I guess it's hard for me to say anything bad about this school since considering that I screwed up so much in high school that I feel I won the lottery by being afforded another chance to come to a top notch research university (by the way, one of my pledge bro's graduated from Phillips Exeter Academy). I guess that puts things into perspective. Getting into UC Berkeley was like winning the lottery -- though I would tease him about how we're both at the same school everytime he'd start to bring out the well, over at Exeter or that one time he Google Earth'd (verb?) his school...

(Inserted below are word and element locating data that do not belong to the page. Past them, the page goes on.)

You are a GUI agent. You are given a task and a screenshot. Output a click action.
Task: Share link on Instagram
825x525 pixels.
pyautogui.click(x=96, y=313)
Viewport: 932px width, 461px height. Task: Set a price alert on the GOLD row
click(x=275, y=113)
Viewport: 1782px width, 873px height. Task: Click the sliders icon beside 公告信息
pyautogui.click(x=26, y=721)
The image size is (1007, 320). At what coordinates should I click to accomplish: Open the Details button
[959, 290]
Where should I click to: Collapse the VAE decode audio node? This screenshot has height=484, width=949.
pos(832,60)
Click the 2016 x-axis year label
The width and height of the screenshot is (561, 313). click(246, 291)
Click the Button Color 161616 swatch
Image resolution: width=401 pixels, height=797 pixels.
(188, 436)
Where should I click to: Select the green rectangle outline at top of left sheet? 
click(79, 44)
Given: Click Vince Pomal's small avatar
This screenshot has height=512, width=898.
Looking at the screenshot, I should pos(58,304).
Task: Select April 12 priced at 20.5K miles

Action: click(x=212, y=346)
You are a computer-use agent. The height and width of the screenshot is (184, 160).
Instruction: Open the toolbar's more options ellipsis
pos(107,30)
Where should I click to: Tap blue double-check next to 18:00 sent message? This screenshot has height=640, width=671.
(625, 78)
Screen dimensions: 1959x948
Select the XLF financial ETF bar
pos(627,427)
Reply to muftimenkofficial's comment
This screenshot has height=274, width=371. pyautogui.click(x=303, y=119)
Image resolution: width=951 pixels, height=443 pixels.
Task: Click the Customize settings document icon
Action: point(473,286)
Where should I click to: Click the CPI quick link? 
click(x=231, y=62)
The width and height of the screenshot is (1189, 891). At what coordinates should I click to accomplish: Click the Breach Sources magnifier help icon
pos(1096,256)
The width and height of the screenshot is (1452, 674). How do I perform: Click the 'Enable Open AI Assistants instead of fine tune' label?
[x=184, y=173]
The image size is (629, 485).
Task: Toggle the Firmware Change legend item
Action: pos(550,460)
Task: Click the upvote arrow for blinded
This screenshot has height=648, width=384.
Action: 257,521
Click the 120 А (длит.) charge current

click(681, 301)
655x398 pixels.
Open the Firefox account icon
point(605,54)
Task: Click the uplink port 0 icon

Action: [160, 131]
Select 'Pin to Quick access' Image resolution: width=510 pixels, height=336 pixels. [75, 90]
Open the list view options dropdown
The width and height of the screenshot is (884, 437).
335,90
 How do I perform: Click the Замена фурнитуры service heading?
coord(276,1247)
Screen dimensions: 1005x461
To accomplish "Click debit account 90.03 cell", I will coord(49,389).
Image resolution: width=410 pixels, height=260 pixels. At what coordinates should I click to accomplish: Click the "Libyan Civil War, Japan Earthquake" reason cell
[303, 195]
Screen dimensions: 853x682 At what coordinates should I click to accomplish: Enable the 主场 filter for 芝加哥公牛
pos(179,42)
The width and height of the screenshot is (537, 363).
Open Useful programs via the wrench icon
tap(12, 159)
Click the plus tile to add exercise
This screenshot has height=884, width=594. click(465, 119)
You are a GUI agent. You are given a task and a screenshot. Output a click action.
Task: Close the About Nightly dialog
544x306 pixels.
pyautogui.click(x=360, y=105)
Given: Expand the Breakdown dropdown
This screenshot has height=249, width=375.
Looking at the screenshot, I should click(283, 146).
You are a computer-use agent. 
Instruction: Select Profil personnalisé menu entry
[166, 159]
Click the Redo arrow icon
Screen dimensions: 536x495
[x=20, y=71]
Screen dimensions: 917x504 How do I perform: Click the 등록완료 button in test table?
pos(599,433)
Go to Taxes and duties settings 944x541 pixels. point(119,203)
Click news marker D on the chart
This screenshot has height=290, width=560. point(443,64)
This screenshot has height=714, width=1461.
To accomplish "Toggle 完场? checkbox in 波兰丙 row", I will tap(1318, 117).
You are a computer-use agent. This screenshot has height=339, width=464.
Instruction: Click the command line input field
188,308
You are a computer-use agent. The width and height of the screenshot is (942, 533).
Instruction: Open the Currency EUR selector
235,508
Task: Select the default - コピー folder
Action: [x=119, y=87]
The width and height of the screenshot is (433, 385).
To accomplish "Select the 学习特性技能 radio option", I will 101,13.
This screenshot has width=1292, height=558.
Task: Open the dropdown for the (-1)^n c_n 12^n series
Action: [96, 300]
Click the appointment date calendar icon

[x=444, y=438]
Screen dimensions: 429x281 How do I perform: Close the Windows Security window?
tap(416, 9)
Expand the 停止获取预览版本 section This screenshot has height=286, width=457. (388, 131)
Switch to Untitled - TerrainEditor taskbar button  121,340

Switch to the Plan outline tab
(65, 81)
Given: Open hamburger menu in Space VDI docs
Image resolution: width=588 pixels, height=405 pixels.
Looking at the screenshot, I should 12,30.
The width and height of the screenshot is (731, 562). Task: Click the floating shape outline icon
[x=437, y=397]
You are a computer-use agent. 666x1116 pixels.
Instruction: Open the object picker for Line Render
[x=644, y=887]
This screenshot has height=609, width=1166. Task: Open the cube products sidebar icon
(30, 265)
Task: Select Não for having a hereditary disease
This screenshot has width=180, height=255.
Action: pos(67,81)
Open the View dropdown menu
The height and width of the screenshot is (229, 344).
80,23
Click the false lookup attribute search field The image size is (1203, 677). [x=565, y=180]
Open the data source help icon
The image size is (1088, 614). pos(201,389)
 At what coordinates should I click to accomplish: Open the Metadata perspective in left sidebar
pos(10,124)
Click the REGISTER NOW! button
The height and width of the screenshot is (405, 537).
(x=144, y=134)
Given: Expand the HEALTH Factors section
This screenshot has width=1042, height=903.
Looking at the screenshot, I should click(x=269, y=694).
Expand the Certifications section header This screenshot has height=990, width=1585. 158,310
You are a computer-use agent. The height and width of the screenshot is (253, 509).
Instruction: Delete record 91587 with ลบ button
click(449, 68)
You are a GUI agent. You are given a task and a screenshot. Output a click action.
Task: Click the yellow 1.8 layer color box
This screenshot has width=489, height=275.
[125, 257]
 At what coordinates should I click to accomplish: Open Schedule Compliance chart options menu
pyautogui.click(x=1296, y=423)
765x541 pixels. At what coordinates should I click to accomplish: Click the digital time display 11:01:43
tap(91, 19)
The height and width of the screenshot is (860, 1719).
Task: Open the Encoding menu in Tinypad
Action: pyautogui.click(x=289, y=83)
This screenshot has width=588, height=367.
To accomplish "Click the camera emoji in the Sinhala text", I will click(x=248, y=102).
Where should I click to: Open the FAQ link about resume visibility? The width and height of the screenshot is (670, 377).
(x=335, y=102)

Anyways, during spring break, I realized the younger child of my next door neighbor is also a UC Berkeley transfer student. His mom dragged him out. I was speaking to him in Korean as I'm guessing he immigrated to the U.S. during middle school or so -- these neighbors moved in when I was in Korea, so I never really met them.

And, we got to talking and he told me he's a Political Economy major, which I believe has a two year foreign language component. He told me he's taking Advanced Korean Literature or a course that I believe is past fourth year Korean. And, there was also a similar student, who I know speaks Korean fluently that is in that class as well. And, it reminded me. I have no gripes about Korean/Korean-American students taking advanced literature courses that they can't take since, well, they're not in Korea.

But, what does bother me is that considering how this department is so short on funding -- how little they do to get rid of students that take it simply to boost their GPA. Korean language courses are almost impossible to get into -- I took Intermediate Korean for a summer, but in my whole life I've taken just that and a quarter of Introductory Korean at Yonsei University and three days at Ewha University (to obtain a student visa -- which actually is what a fairly recent paper by professors at Yale argues: that international student flows are mainly vehicle of migration -- which I disagree with and, which my UG thesis will argue against). Anyways, there are a group of students -- those two excluded -- that take these courses to improve their grade point average. I was on the waiting list for 3rd year Korean -- before my schedule consisted of just math/stats/econ courses, but I couldn't get in as:

#1: The department is heavily underfunded, so there are just a few number of classes that are offered each semester.
#2: I would say, conservatively, at least a quarter to a fifth of the students were native Korean speakers. This is not a literature course, but a third year language course. I mean in class -- as it is 3rd year Korean -- no English is spoken, so if you're a native Korean speaker, then you look like a great student. But, apparently, there are these cards that I had to fill out (how relevant is this course to my major? -- none; I'm an econ/appl. math major) and while I was there I came to be in utter shock as I saw a group of students from the class talking in the Durant Building -- to get off the waitlist -- speaking in heavily accented English (and probably with a Republic of Korea citizenship), so they could be in the class with their friends.

Now, this is outrageous -- and not in the sense of let's say how it'd outrage Bill O'Reilly, Sean Hannity, or Lou Dobbs (by the way, what on earth happened to this guy?), but in the way it'd outrage a normal human being -- genuinely. I'd love to have graduated from UC Berkeley with native fluency in Korean and, more importantly, the ability to do research in the Korean language.

I understand there are many incentives at UC Berkeley to encourage this type of behavior -- for one, distinction/higher distinction/highest distinction (or cum laude/magna cum laude/summa cum laude) is capped at a certain proportion here unlike at some of the Ivies... [I heard] Yale gives some type of distinction to half their undergraduate students... Well, they got only 4,000 of them anyways, and by the way, I did take Latin for a semester at junior college, so summa cum laude means "with highest (or maximum) praise." But, this is too much.